Рабочее задание 1
Воспроизведите дословно фрагмент текста о присвоении прошлого, начиная со слов «Вообще, человеческая деятельность» и заканчивая словами «эта мысль, да?».
Рабочее задание 2
Продолжите текст о присвоении прошлого своей страны, начав сразу после его последнего предложения.

Выбранный текст
Но потом наступит третий этап — синтез, третий виток великой гегелевской спирали. Это присвоение. Присвоение состоит в том, что ты говоришь: «это было ужасно, а это было прекрасно, а тут просто люди жили, и все это мое, и все это принадлежит мне, это все я, мои предки такие и мои предки сякие, моя страна делала это и моя страна делала другое. И все это часть меня — я это, грубо говоря, присвоил, апроприировал, переварил и живу дальше, осознавая себя потомком очень разных людей, которые никогда не будут все героями, никогда не будут все преступниками».
Вообще, человеческая деятельность такова, что она абсолютным злом и абсолютным добром бывает редко. Во всем, что мы делаем, есть разные аспекты, и у того, что мы делаем, есть разные последствия, не предвиденные нами. Нам кажется, что мы совершаем добро, а потом оно кому-то делает плохо, а кто-то делает ужасные вещи, но ведь многие люди говорят: «Если бы не коллективизация, если бы не высылка народов, мои бабушка с дедушкой никогда бы не познакомились». Кому из нас не приходила эта мысль, да?

Выдержка из данных
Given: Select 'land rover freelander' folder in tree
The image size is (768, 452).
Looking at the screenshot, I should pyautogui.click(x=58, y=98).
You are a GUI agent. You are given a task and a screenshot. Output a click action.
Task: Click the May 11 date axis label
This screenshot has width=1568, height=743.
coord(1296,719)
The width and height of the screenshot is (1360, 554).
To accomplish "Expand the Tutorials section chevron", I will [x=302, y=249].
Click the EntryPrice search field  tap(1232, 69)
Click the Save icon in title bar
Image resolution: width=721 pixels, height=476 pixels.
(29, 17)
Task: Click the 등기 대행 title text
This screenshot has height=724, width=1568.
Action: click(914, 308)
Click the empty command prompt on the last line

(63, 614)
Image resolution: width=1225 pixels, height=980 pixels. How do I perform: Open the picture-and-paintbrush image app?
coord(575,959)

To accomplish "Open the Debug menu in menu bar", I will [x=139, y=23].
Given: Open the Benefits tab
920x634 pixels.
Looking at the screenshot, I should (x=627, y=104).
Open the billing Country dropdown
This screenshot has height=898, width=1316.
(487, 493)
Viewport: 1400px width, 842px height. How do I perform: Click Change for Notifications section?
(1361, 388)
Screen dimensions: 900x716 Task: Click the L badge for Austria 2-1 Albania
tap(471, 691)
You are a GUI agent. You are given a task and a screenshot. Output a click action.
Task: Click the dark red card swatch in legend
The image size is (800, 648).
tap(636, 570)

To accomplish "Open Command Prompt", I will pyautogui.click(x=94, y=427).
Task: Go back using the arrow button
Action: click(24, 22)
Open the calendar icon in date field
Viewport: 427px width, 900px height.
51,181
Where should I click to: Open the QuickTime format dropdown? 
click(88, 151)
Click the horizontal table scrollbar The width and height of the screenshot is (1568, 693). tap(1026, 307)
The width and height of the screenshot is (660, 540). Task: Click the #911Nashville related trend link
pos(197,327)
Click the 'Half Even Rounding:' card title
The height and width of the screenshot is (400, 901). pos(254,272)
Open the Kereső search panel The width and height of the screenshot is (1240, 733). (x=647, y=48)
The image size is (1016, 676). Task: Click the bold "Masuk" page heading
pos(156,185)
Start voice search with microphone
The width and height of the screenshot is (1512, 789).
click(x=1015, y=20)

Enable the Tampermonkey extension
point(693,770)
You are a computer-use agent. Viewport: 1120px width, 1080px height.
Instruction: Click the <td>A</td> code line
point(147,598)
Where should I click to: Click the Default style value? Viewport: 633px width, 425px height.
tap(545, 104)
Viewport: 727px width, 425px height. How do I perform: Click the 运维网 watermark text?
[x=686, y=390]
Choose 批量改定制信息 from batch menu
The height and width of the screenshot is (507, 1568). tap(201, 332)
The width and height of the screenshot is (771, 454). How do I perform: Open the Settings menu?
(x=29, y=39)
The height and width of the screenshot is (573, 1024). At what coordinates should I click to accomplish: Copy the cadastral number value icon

Письменный ответ 1
Вообще, человеческая деятельность такова, что она абсолютным злом и абсолютным добром бывает редко. Во всем, что мы делаем, есть разные аспекты, и у того, что мы делаем, есть разные последствия, не предвиденные нами. Нам кажется, что мы совершаем добро, а потом оно кому-то делает плохо, а кто-то делает ужасные вещи, но ведь многие люди говорят: «Если бы не коллективизация, если бы не высылка народов, мои бабушка с дедушкой никогда бы не познакомились». Кому из нас не приходила эта мысль, да?

Письменный ответ 2
Ирина Прохорова: Я всегда в таких случаях говорю, что они могли бы познакомиться где-нибудь на курорте, в кафе или еще где-то.
Екатерина Шульман: Да, но они познакомились благодаря тому, что один прадед пришел арестовывать другого — так часто бывает, у нас так семьи создаются. Но, понимаете, я-то, условный «я», родился от этого, а не от тех гипотетических людей, которые познакомились бы на балу в дворянском собрании. Это все подлежит присвоению, это все принадлежит, употреблю этот модный термин, апроприации.
Ирина Прохорова: В общем, мне кажется, что эта тема действительно бесконечная, и очень важно, что в книжке Николая Эппле «Неудобное прошлое» поставлена сама идея возможности переработать это тяжкое прошлое и не тащить за собой вину бесконечно, как ядро, привязанное к ногам каторжника.